## EXERCISE
Write out every line of the records below word for word, leaving out the pictures.

Collection entries:
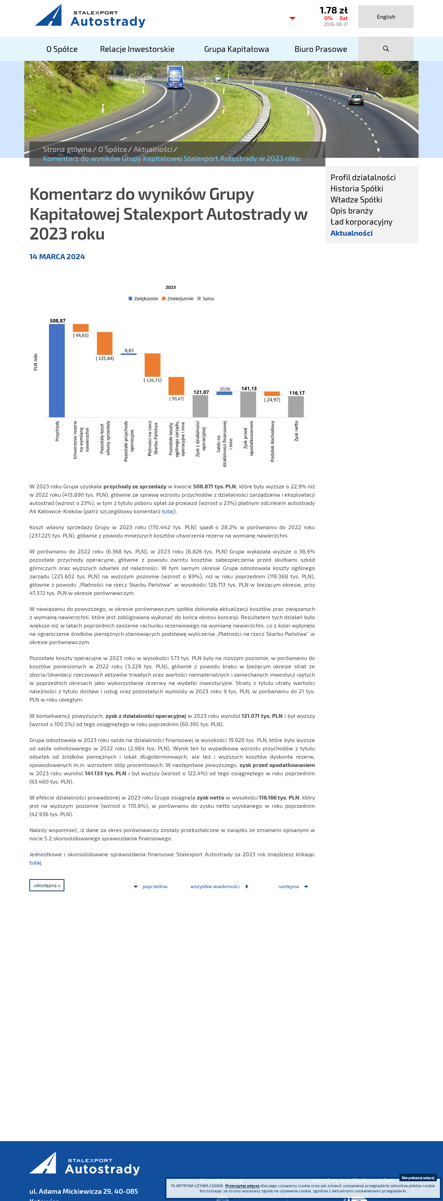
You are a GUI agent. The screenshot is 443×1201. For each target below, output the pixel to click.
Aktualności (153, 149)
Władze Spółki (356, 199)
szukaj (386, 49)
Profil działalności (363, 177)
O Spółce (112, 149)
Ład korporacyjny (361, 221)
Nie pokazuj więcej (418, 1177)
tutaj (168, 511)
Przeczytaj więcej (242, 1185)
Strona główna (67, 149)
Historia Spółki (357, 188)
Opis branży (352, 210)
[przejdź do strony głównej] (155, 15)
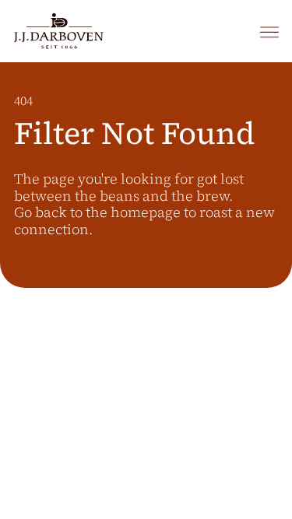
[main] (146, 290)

## RESULT BELOW
You are a GUI agent. The screenshot is 443×1201. For each target below, output the pixel to click.
Aktualności (153, 149)
Władze Spółki (356, 199)
szukaj (386, 49)
Profil działalności (363, 177)
O Spółce (112, 149)
Ład korporacyjny (361, 221)
Nie pokazuj więcej (418, 1177)
tutaj (168, 511)
Przeczytaj więcej (242, 1185)
Strona główna (67, 149)
Historia Spółki (357, 188)
Opis branży (352, 210)
[przejdź do strony głównej] (155, 15)
[main] (146, 290)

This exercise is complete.